Imagine a large island, roughly the size of Australia. The sea around is is effectively endless: no-one from the island has found an edge to it, or any other land masses. This is a fantasy land, and the technology is roughly equivalent to dark ages Europe. So news travels relatively slowly.
There are a wide variety of different races and cultures on the island. All of them share a common motif, however, because it happens to be true: the island is still being shaped by the gods.
Let's take a practical example. A fisherman takes his usual route around the local coastline. After a few miles of everyday sailing, he comes across a surprise. What was once sea was is now several square miles of land.
If there are intelligent creatures on this land they will either believe they have always been there or that they and the local landmass have been uprooted from somewhere else and placed on the coast of the island. They will have memories of their lives and cultural traditions going back into the mists of time. These beliefs and memories are a lie. The reality is they were shaped by the gods and placed down in a moment.
These creation events happen perhaps once every couple of years. Each time, a few square miles is added to the island. It is normally on the coast, but not always: sometimes large caverns appear underground, or a previously impassable mountain range acquires a new, accessible valley. They always occur at uninhabited sites when no-one is around. The people in these new areas may belong to a race or culture already extant or they may be entirely new on both counts.
My question is: how are the various peoples of this island going to come to terms with the fact that none of them can be certain of their heritage?

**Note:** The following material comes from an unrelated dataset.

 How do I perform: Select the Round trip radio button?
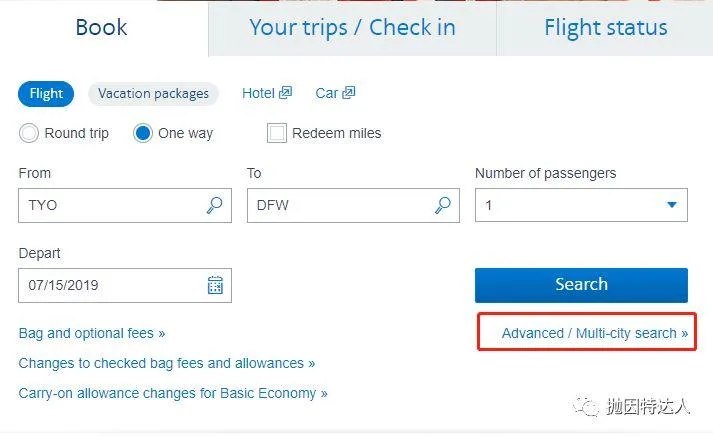point(29,133)
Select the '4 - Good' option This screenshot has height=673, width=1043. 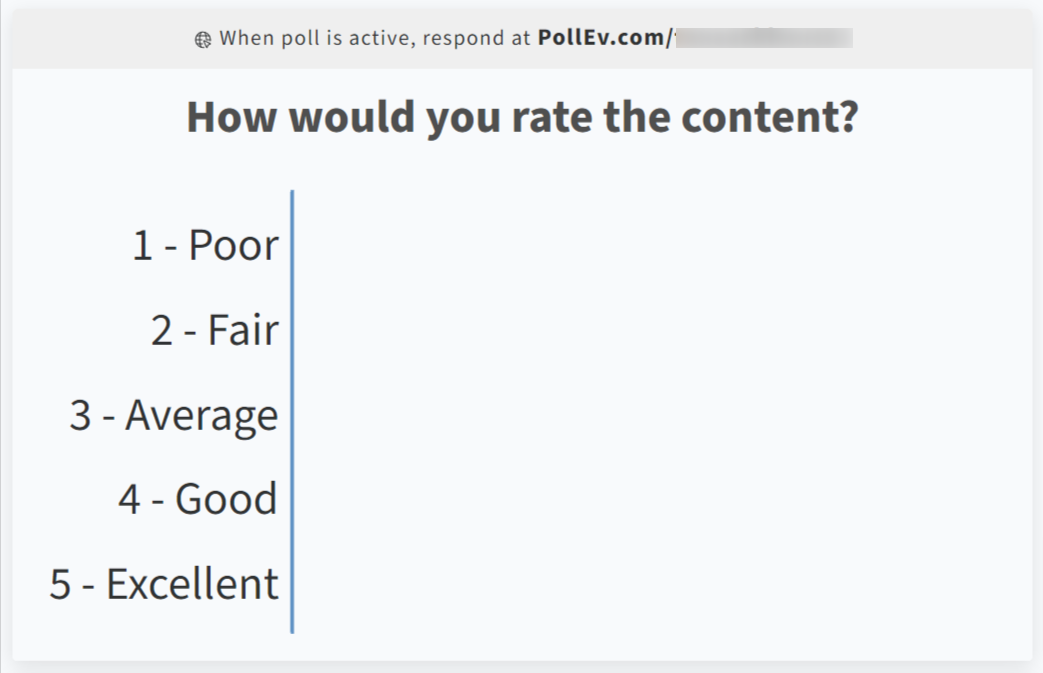coord(197,499)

The fisherman is going to find a land which he is certain is entirely new (which it is), but the people of the land will firmly believe they've been there forever. So our fisherman will realize he can't be certain that his life history is real or whether he was created from nothing a year or two ago.
People who live in the ancient city on the center of the island don't know if it really is an ancient city, and that the history books in their library were written by their ancestors or made up by an imaginative god. The only thing that everyone knows for certain is that the gods began the act of creation and that they're still creating.
How will this affect people's cultural beliefs and practices? How will the existing inhabitants of the island relate to the sudden appearances of new cultures?